The Rhone River begins in the Swiss Alps, flows west into Lake Geneva, passes through the vineyards of Savoie and joins the Saône River in Lyon. From there, it flows south for about 250 miles into the Mediterranean; it’s the area between the city of Vienne to the north and Avignon, a commune, to the south that connect, the Rhone Valley. Some of the world’s finest wines are produced along this stretch of river.

The Rhone Valley is considered as one wine region, though it contains two distinct areas with different climates, and is home to different grape varieties. The northern Rhone occupies a 45-mile stretch from Vienne to the city of Valence. The climate here is continental, with hot summers, cool autumns and cold winters. The cool fall weather means that the early-ripening Syrah grape is the single red variety used in the wines.
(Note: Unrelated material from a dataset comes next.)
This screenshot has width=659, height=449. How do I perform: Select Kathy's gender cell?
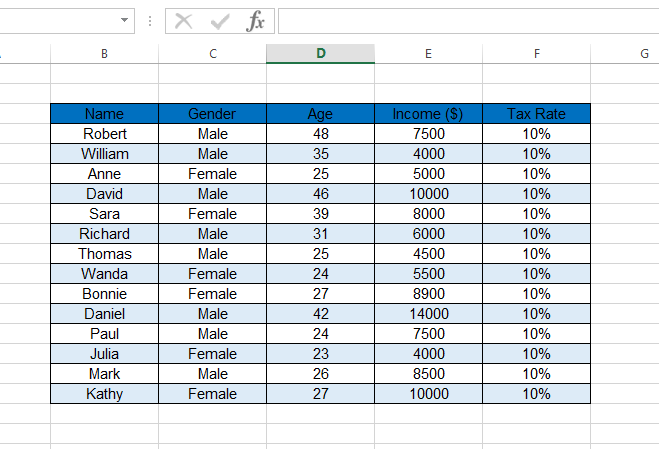[x=212, y=394]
After a gap of about 37 miles and just south of the city of Montèlimar, the Southern Rhone begins. The climate here is Mediterranean, with hotter and dryer summers, warmer autumns and milder winters. The weather here is perfect for the late-ripening Grenache grape. The wines of the southern Rhone are blends of the signature Grenache, with Syrah and Mourvèdre making up most of the rest. Smaller amounts of Cinsaut and Carignan are sometimes added.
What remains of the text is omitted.